Funny thing about those sorts of things. Flash forward over a decade later and now I sit here in front of the computer monitor, typing away at this entry while I listen to Laura Branigan's "Self Control" on repeat, breathing in the song, absorbing it, letting it become a part of me. I can feel it heal the confusion and heartache resident inside me. I can feel it working on all the little self-doubts and inferiorities inside me as it returns me to the more self-assured individual I now understand I was back when I was 16 and thought I knew everything about how the world works. But most importantly, this song washes away any aspect of inauthenticity about me. By constantly being exposed to this song and reawakening the excitement that I used to connect with it, I can no longer hide the person I really am, the person to be revealed after peeling away the layers of pretension and pretend coolness.

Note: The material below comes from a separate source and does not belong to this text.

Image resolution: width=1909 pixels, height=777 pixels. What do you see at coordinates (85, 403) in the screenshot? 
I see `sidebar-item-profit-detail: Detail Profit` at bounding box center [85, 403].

Inside of me lurks a girl who has spent her whole life not being cool enough to hang with the cool kids, a geeky, awkward kid who spent the majority of her spare time with her nose stuck in a book, and even though I've gotten LASIK done, gotten rid of the glasses, sport stylish hairdos and clothing, and breeze about through real life as though I have infinite stores of confidence, I am still that tall-for-her-age, bespectacled nerd type who studied too much and spent too little time concerned with the popular crowd to actually be "popular".

I will always be that weird teenaged girl who adored '80s things and acted like she was 30, so she was to be looked at with suspicion. Songs such as "Self Control", which were so much a part of those years for me, remind me of that. And as odd as it might sound, those reminders build my confidence as I reconnect with that same young girl, living now under layers and layers of "self" I have built up over the years in various attempts to try to fight against that kind of legacy. As a Real Adult, with all the Real Confidence that I've been unknowingly earning through the processes that greet any Real Adults, I can now say to that girl to keep her chin up, that things will get better, and that the things that make her "odd" will eventually be considered assets. So Laura Branigan, "guilty pleasure" figure? Not in this instance. In fact, it is the self-consciously "cool" that is to be considered a "guilty pleasure" here, as the authentic takes over and reawakens the parts of me that had been rendered unconscious due to inattention.